Start of SOURCE MATERIAL

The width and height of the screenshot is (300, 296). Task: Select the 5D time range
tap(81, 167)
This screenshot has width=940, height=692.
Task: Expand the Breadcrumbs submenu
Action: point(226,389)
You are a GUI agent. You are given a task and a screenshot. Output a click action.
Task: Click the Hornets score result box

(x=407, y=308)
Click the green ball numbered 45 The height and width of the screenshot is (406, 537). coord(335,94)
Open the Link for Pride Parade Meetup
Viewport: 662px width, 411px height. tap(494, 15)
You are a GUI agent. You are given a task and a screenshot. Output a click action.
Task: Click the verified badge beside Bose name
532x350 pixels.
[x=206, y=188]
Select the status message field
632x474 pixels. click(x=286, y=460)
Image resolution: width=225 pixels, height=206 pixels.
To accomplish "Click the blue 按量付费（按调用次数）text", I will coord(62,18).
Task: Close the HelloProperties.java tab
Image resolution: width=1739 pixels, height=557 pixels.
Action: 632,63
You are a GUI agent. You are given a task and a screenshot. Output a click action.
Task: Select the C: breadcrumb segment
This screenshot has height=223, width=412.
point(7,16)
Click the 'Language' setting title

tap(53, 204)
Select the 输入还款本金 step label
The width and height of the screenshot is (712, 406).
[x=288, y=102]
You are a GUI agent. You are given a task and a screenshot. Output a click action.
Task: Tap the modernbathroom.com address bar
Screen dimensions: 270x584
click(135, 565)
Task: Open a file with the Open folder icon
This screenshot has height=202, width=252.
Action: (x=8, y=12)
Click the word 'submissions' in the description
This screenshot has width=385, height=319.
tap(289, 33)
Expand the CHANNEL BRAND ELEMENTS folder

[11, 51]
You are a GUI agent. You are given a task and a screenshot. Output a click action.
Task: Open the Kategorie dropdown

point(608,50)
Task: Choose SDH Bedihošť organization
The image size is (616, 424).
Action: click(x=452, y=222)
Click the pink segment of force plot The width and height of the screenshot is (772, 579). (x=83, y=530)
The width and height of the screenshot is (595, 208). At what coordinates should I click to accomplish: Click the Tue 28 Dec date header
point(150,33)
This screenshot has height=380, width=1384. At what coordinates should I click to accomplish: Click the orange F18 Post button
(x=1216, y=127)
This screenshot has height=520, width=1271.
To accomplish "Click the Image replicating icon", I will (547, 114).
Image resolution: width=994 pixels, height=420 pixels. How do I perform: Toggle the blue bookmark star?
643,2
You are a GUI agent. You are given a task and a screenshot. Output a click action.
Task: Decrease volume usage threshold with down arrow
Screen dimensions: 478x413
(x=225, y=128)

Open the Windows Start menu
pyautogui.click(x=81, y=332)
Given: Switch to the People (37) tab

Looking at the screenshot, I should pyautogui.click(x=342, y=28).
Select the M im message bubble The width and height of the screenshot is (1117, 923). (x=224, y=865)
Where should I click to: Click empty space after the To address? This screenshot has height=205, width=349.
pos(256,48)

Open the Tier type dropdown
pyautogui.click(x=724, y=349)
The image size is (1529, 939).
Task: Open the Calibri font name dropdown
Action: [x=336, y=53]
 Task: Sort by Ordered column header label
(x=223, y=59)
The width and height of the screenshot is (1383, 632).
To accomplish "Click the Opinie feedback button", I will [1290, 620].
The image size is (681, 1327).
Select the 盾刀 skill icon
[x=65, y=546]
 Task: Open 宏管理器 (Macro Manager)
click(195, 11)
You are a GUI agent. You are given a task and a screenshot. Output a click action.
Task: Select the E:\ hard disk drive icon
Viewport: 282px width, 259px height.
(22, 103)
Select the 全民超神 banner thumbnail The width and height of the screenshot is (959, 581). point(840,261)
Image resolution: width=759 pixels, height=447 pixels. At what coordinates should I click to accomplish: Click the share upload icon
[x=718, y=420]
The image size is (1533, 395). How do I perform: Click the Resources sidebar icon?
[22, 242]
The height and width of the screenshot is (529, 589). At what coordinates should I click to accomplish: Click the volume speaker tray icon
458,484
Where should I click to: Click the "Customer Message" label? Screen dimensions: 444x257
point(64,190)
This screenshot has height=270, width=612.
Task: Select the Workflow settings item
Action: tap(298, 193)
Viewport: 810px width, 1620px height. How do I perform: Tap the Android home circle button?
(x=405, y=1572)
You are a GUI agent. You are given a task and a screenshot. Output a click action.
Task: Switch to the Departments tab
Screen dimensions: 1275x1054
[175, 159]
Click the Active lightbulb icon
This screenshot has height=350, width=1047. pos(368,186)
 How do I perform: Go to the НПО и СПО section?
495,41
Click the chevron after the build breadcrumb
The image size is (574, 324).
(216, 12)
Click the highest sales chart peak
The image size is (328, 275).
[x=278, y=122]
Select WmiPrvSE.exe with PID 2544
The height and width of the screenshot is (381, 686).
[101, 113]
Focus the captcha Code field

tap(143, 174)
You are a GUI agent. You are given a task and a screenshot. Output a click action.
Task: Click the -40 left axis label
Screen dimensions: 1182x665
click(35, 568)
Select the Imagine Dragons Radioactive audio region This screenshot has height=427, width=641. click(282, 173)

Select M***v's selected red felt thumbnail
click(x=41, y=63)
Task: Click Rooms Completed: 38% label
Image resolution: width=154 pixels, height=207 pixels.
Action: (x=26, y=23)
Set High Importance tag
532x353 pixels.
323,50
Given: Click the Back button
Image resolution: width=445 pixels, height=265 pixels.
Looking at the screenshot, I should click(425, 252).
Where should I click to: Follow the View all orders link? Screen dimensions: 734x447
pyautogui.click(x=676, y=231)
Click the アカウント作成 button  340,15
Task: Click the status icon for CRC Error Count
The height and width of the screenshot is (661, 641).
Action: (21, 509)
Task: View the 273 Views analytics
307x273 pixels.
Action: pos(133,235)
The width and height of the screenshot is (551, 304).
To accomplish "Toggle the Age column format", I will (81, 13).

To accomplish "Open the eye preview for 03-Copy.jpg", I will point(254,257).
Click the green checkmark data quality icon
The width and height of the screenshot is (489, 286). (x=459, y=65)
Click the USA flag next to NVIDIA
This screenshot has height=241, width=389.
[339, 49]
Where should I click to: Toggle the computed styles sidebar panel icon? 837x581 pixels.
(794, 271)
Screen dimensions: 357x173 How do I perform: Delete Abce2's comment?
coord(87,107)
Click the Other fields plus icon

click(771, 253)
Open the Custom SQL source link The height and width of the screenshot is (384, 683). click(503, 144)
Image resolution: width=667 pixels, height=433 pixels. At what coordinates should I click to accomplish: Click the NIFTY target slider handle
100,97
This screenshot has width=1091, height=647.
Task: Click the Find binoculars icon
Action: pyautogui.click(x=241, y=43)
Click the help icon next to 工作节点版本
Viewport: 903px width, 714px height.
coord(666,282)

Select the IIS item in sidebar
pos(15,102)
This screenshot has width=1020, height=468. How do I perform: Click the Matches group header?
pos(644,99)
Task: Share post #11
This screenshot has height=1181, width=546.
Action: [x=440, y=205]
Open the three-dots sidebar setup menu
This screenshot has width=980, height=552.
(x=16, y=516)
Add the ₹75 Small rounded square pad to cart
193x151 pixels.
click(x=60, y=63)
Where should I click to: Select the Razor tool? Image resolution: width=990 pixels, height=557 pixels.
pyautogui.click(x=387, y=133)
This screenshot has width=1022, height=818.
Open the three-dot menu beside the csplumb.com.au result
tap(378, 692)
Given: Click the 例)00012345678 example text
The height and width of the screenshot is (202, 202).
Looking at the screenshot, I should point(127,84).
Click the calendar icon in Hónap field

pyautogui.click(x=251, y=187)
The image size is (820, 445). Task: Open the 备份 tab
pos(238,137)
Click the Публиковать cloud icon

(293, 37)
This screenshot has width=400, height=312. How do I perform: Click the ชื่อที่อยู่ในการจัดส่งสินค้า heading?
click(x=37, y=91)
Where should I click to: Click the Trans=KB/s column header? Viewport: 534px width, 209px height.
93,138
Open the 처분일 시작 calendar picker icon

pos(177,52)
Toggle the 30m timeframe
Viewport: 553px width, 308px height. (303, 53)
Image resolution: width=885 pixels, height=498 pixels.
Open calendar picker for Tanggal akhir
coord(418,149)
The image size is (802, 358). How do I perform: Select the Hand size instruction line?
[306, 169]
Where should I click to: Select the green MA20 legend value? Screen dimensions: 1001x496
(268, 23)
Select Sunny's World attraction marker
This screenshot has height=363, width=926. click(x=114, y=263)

End of SOURCE MATERIAL

* HOW TO COMPLETE THIS TASK *
Among the entries above, copy exactly only the lines starting with the one containing "Image resolution: width=154" and going through the one containing "Given: Click the Back button", both ends included.

* EXERCISE ANSWER *
Image resolution: width=154 pixels, height=207 pixels.
Action: (x=26, y=23)
Set High Importance tag
532x353 pixels.
323,50
Given: Click the Back button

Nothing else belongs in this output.